O aumento do número de usuários de crack transformou o combate à entrada da droga no país em uma política de Estado. O potencial nocivo do entorpecente, que foi criado na década de 1980 como uma variável mais barata da cocaína, ficou marcado pela destruição e pela dependência que o crack provoca nos usuários. Além de combater a droga por meio do sistema de segurança pública, órgãos de saúde também foram convocados para o embate. Um usuário de crack pode perder até 10kg por mês como reflexo do consumo da droga.
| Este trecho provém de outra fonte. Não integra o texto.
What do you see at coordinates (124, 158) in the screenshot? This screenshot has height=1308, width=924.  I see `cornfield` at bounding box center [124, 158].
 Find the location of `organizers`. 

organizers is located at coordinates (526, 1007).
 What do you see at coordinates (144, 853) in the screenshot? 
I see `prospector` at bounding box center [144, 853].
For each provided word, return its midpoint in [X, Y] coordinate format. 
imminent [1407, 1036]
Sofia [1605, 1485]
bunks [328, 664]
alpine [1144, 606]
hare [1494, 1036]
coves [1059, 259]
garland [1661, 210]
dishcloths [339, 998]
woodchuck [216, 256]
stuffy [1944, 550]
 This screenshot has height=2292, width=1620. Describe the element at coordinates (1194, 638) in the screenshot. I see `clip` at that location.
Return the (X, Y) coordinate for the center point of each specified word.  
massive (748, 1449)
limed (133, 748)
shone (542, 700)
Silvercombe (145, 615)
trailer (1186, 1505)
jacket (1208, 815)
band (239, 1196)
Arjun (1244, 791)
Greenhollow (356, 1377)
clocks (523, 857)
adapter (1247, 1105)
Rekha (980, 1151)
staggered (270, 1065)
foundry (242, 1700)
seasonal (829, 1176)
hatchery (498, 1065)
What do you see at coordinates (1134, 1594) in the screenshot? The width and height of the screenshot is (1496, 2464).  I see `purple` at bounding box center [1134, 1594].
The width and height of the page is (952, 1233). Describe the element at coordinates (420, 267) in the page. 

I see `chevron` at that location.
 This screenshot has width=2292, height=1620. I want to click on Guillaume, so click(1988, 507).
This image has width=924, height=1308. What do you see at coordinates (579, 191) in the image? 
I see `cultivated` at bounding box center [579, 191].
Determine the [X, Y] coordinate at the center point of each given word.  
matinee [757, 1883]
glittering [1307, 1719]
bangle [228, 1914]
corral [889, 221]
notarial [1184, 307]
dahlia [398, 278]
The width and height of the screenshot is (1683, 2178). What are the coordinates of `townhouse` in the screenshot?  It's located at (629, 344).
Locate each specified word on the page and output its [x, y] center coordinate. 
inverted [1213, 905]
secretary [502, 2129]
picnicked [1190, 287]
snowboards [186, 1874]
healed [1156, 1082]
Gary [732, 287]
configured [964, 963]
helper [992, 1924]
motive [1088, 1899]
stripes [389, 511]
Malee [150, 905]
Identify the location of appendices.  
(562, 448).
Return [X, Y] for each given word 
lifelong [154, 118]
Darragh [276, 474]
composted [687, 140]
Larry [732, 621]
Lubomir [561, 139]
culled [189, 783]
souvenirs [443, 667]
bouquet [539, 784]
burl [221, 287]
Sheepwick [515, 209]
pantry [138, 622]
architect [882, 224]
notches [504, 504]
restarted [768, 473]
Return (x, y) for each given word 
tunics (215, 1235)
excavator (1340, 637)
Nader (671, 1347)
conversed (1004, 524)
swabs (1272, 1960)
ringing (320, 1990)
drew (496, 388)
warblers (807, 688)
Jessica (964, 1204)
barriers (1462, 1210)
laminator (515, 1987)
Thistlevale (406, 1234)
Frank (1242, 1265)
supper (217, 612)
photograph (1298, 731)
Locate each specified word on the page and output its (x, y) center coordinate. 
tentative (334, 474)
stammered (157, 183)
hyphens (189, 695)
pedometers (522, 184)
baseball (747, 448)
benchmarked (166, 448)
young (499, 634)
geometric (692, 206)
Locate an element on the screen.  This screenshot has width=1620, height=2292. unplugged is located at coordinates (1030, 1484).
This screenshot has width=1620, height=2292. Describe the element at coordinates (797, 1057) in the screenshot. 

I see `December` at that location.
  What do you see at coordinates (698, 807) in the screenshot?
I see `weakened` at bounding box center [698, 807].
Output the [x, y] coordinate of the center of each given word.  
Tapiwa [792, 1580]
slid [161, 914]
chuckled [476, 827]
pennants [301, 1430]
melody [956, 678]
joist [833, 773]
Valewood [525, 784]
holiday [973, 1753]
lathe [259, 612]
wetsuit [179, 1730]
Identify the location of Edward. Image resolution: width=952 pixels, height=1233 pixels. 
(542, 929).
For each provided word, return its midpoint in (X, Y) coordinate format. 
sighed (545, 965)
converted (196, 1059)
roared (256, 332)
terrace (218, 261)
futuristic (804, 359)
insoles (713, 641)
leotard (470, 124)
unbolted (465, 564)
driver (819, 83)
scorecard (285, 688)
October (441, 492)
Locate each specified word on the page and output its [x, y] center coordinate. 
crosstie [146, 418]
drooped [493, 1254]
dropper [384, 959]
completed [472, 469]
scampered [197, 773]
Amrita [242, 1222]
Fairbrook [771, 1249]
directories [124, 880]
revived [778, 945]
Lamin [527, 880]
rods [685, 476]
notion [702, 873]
O entorpecente ainda apresenta efeitos mais nocivos do que a cocaína e a maconha de atuação no sistema nervoso, em relação à dependência química, o que dificulta o processo de desintoxicação. O preço da droga, estimado em R$ 5 por pedra, torna a característica do tráfico em varejo, dificultando os mecanismos de apreensão e vigilância. A ação do entorpecente e a busca dos viciados por mais crack também são fatores de ampliação do número de furtos e homicídios.

Por enquanto, as políticas ainda esbarram na falta de recursos. Programas de enfrentamento ao crack e outros entorpecentes contam apenas com R$ 140 milhões anuais para investir na ampliação de leitos para tratamento de viciados, unidades de apoio às famílias de dependentes e ações educativas. Na rede pública hospitalar do país, só 2.500 leitos estão disponíveis para o tratamento de viciados. Pesquisas mostram que o número de dependentes de crack no Brasil pode chegar a 1,2 milhão de pessoas, distribuídas em mais de 4 mil cidades.